WHAT THE TASK ASKS: Reproduce the records verbatim, from the line containing "You are a GUI" through the line containing "coord(210,399)", both lines included. Omit the pictures from your output.

DATA SUPPLIED:
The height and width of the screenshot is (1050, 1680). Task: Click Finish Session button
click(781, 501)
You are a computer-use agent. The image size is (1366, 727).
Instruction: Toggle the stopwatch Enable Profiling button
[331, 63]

--

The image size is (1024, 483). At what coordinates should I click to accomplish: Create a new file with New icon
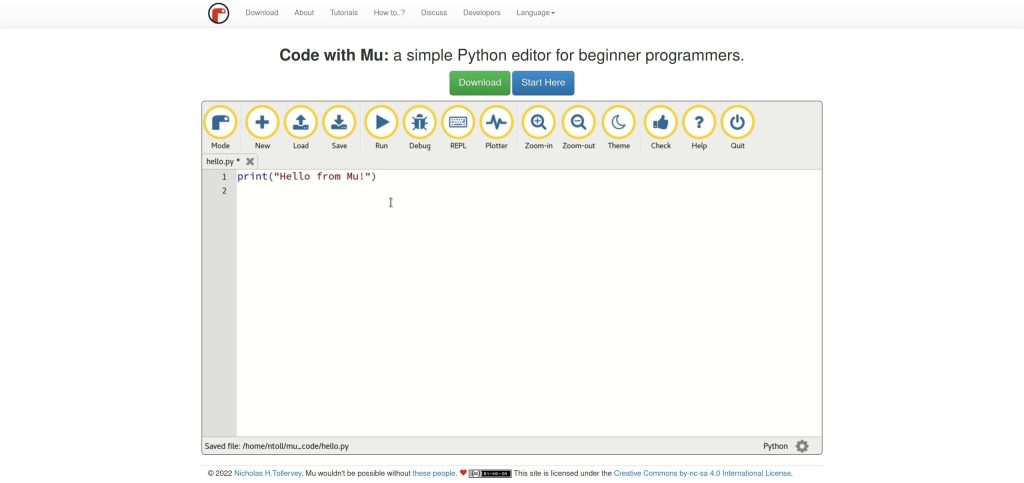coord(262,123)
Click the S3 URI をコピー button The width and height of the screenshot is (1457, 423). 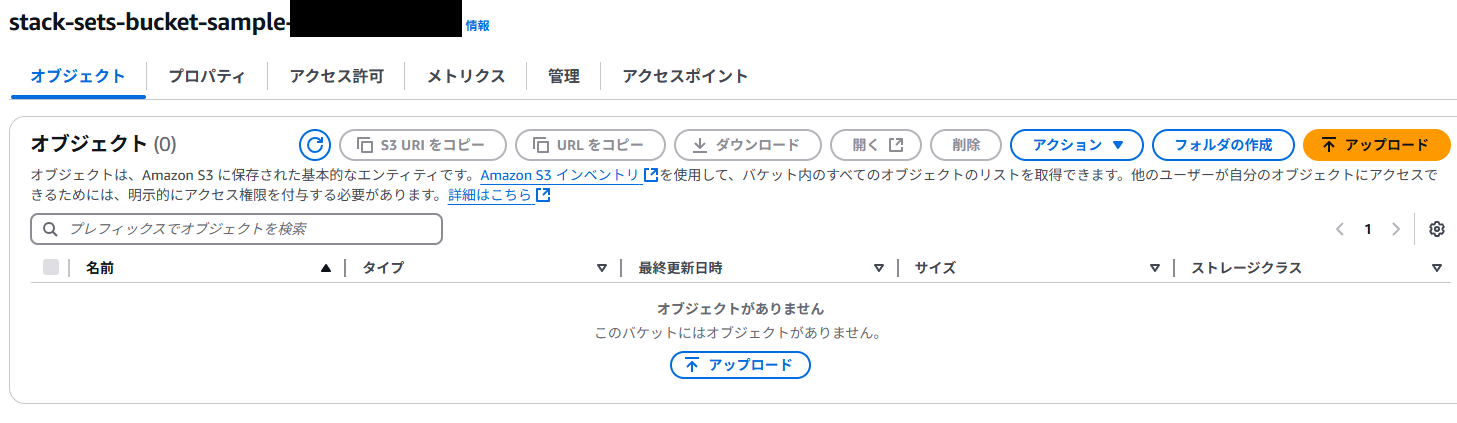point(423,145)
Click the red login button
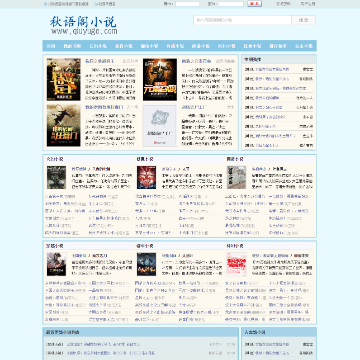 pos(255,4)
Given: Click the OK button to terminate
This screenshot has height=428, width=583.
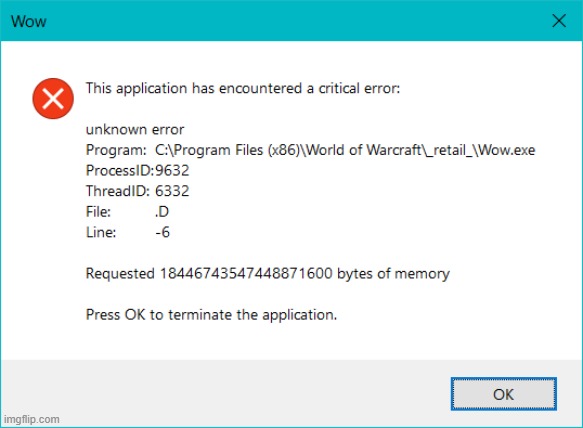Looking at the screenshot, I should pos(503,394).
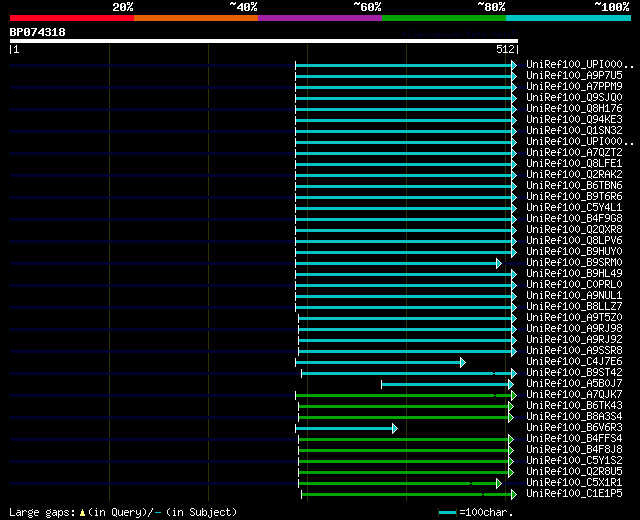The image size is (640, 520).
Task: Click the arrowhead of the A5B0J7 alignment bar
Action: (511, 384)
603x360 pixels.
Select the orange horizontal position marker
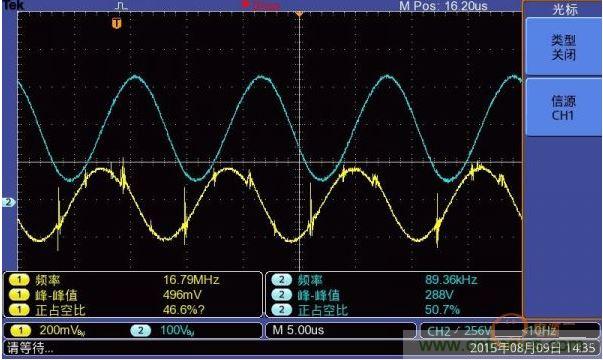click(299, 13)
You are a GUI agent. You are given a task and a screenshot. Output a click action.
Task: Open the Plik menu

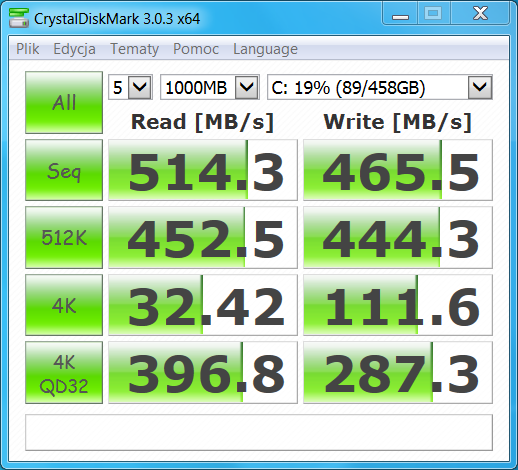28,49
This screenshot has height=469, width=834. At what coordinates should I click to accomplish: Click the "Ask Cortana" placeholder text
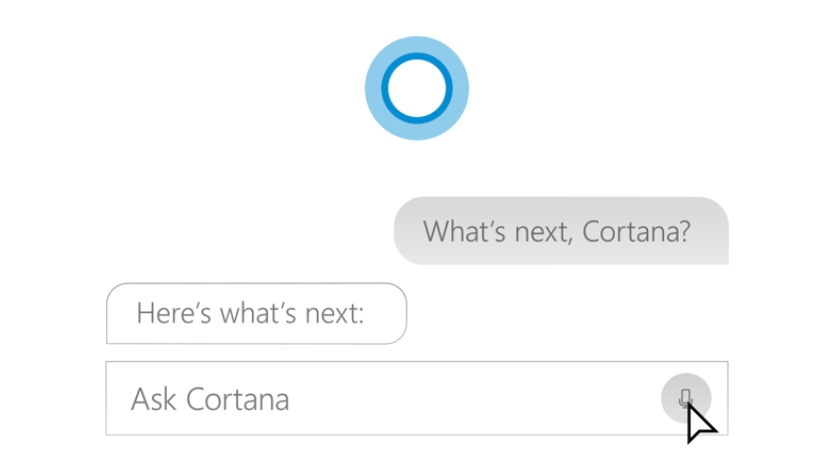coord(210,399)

...

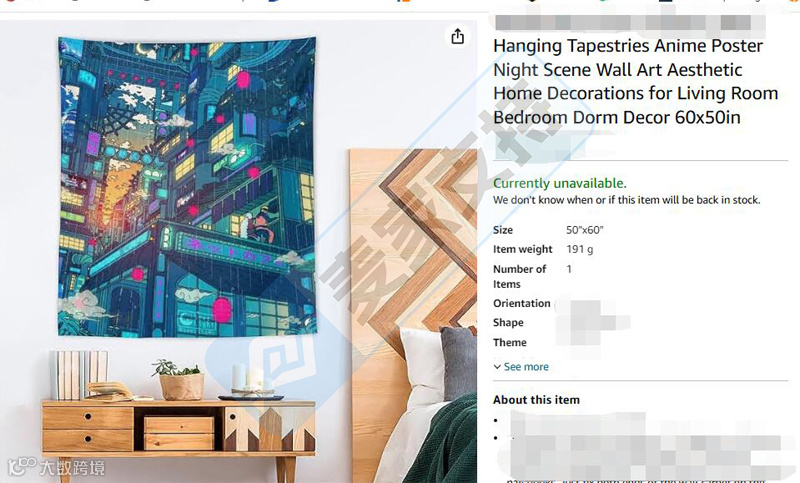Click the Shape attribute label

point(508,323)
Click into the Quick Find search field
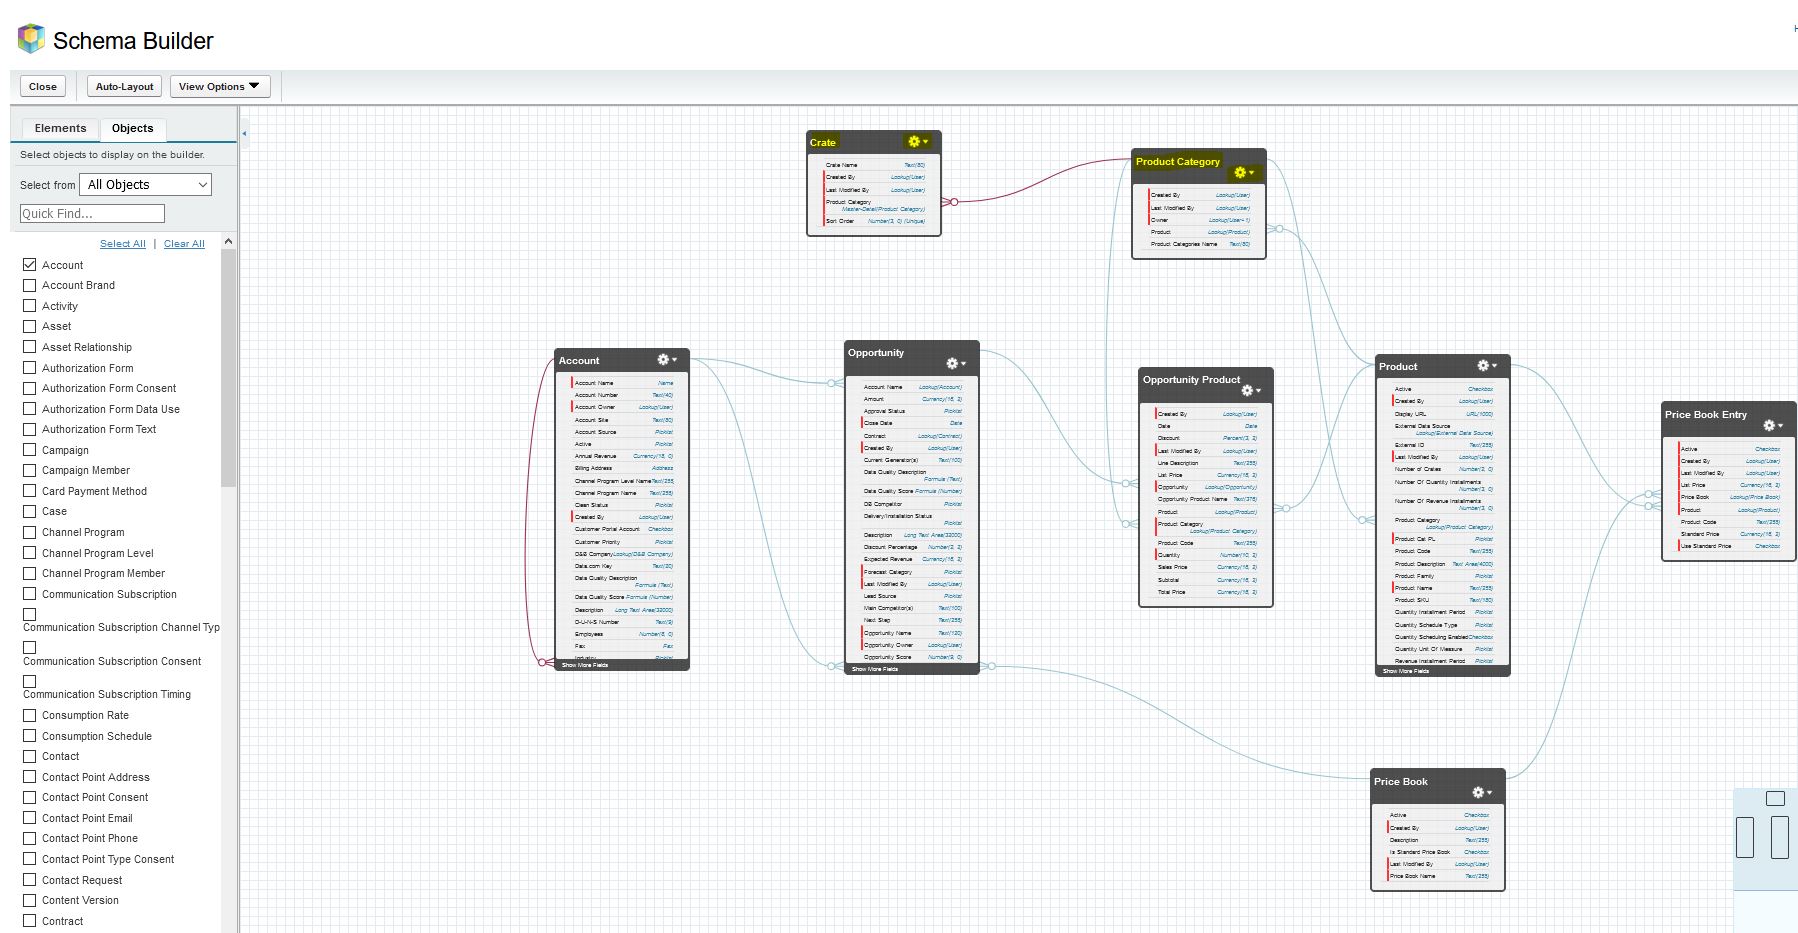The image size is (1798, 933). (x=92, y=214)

THE REPLY:
You are a GUI agent. You are given a task and a screenshot. Output a click action.
Task: Open the Plik menu

28,49
This screenshot has height=469, width=834. At what coordinates should I click to accomplish: Click the "Ask Cortana" placeholder text
coord(210,399)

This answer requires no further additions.